··· Testo fornito ···

Opera colta e raffinata, almeno sotto l’aspetto iconografico, il film belga Mon ange,colloca i propri riferimenti da qualche parte tra Malick e Botticelli e ci dona un’esperienza visivamente splendida ossimorica rispetto ai fini teorici che sono quelli di dimostrarci l’importanza del “non vedere”, della cecità che permette di fare tabula rasa dell’eccesso di visioni per riuscire a cogliere tutti i dettagli della vita e dell’amore, per andare all’essenza delle cose. Amplificazione di sensi altrimenti non utilizzati e persi nell’orgia di immagini da cui ormai siamo invasi in ogni momento.

Per costruire e dimostrare la sua teoria il regista Harry Cleven (dal passato non certo memorabile con qualche opera cinematografica di poco risalto e molto lavoro televisivo) s’inventa la storia del figlio di una donna lasciata sola dal marito che ha la particolarità di essere “invisibile”. Parto della mente disturbata della donna e del suo ventre? Il bambino, che non ha neppure un nome (la madre lo chiama semplicemente Mon Ange) un giorno incontra una bambina dai capelli rossi cieca ed è lei che, utilizzando i suoi altri sensi quali udito, tatto e olfatto, lo rende “reale”. I due bambini cresceranno insieme fino all’adolescenza quando scopriranno di amarsi. Un fatto nuovo però sconvolge Mon Ange, infatti Madeleine, la ragazza, ha in programma un’operazione agli occhi che le permetterà di tornare a vedere. Cosa succederà al suo ritorno quando vorrà vedere l’invisibile?

··· Estratto dati ···

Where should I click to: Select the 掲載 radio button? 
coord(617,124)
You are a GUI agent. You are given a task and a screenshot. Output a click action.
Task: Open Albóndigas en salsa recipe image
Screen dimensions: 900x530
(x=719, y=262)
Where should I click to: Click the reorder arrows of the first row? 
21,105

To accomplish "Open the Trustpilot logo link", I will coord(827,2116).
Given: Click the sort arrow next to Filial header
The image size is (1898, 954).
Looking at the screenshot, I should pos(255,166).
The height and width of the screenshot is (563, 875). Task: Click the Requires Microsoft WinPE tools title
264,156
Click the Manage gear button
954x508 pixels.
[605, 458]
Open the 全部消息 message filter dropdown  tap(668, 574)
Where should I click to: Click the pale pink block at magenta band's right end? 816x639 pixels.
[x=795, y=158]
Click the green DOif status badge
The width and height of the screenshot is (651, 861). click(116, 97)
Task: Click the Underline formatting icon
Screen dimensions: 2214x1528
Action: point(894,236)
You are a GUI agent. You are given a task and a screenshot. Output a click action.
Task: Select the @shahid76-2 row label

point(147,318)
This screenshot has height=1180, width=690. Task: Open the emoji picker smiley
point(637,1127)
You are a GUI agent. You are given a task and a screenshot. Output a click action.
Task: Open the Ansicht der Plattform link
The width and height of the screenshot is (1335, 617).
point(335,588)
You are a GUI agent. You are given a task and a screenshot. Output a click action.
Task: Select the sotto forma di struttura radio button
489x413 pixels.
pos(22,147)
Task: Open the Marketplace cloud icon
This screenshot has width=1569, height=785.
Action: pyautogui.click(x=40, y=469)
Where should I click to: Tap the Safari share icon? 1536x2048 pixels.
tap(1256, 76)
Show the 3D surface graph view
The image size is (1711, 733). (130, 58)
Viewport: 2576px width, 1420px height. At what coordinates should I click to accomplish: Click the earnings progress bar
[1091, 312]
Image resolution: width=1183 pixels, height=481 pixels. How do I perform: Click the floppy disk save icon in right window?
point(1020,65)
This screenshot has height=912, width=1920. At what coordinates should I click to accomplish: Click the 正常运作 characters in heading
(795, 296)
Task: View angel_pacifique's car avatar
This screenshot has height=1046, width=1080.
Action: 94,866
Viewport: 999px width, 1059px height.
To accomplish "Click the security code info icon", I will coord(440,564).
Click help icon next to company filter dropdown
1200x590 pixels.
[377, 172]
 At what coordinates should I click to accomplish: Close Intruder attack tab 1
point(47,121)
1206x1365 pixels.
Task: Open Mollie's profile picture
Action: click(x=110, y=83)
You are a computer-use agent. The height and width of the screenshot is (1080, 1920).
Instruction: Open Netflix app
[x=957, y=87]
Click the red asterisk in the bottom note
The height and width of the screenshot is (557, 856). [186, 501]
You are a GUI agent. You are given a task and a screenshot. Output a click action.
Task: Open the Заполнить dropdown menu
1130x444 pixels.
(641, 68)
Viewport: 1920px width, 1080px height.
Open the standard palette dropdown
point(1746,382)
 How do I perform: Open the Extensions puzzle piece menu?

···

**Compito**
Ripeti parola per parola il passo della recensione del film Mon ange da "Opera colta e" fino a "in ogni momento." incluso. Le voci raccolte qui non servono.

**Risultato**
Opera colta e raffinata, almeno sotto l’aspetto iconografico, il film belga Mon ange,colloca i propri riferimenti da qualche parte tra Malick e Botticelli e ci dona un’esperienza visivamente splendida ossimorica rispetto ai fini teorici che sono quelli di dimostrarci l’importanza del “non vedere”, della cecità che permette di fare tabula rasa dell’eccesso di visioni per riuscire a cogliere tutti i dettagli della vita e dell’amore, per andare all’essenza delle cose. Amplificazione di sensi altrimenti non utilizzati e persi nell’orgia di immagini da cui ormai siamo invasi in ogni momento.